__Try it__:
For this listing, the lines between the one holding "Uncheck Use Unicode division slash in output" and the one holding "You are a computer-use agent.", inclusive, must be set down exactly.

-------- Data extracts

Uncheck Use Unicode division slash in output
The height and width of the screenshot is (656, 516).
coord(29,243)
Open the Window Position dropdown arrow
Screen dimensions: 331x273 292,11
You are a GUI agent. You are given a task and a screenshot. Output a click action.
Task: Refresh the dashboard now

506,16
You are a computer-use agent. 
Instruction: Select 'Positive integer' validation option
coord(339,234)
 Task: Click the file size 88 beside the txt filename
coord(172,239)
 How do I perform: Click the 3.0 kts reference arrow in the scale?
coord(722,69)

----------------
-------- Data extracts

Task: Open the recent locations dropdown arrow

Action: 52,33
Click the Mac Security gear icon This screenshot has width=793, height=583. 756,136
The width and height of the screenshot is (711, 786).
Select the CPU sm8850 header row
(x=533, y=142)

----------------
-------- Data extracts

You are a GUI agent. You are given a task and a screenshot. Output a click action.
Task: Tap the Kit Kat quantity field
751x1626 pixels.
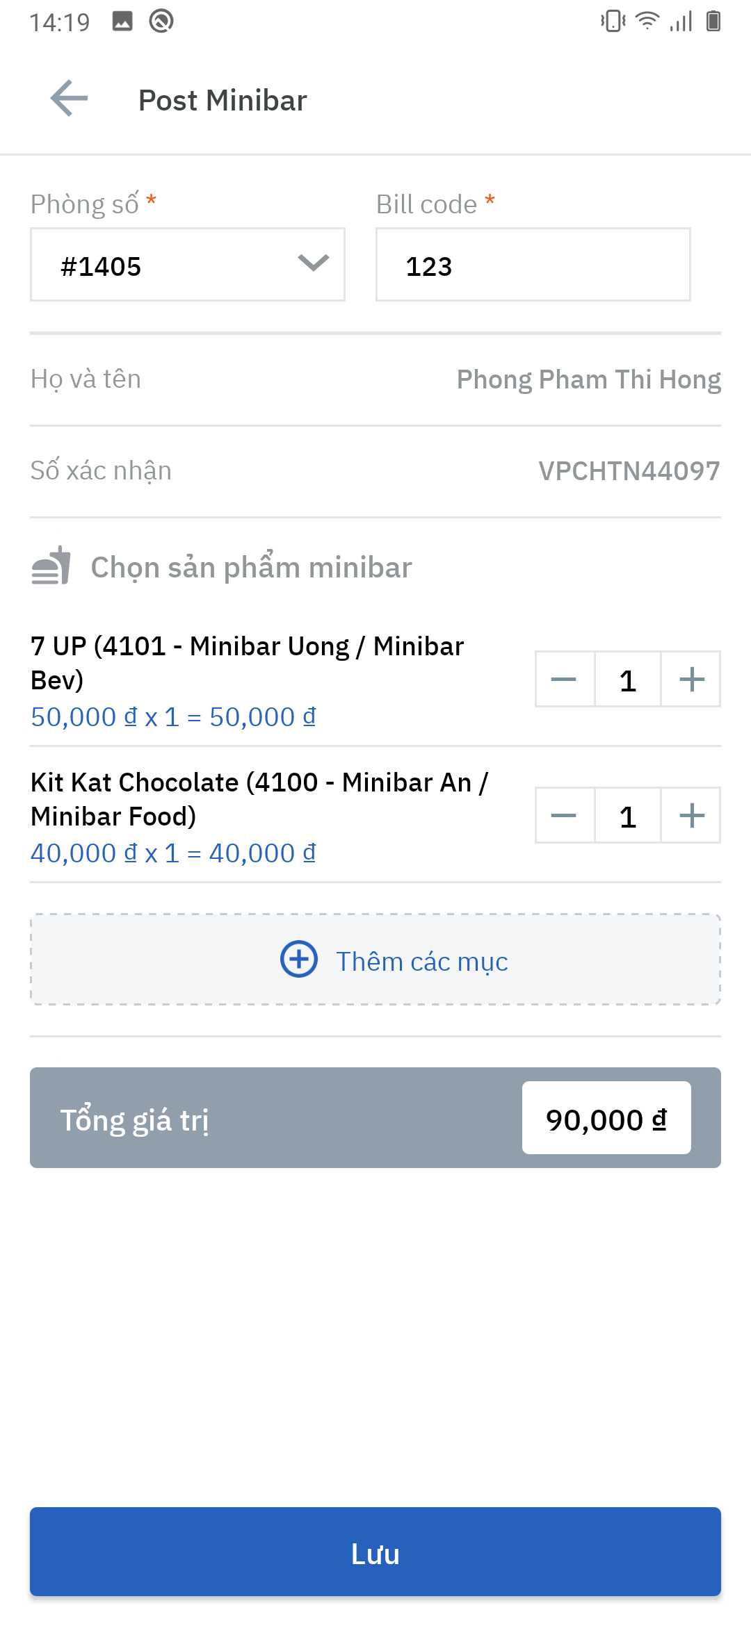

----------------

__Expected output__:
Uncheck Use Unicode division slash in output
The height and width of the screenshot is (656, 516).
coord(29,243)
Open the Window Position dropdown arrow
Screen dimensions: 331x273 292,11
You are a GUI agent. You are given a task and a screenshot. Output a click action.
Task: Refresh the dashboard now

506,16
You are a computer-use agent. 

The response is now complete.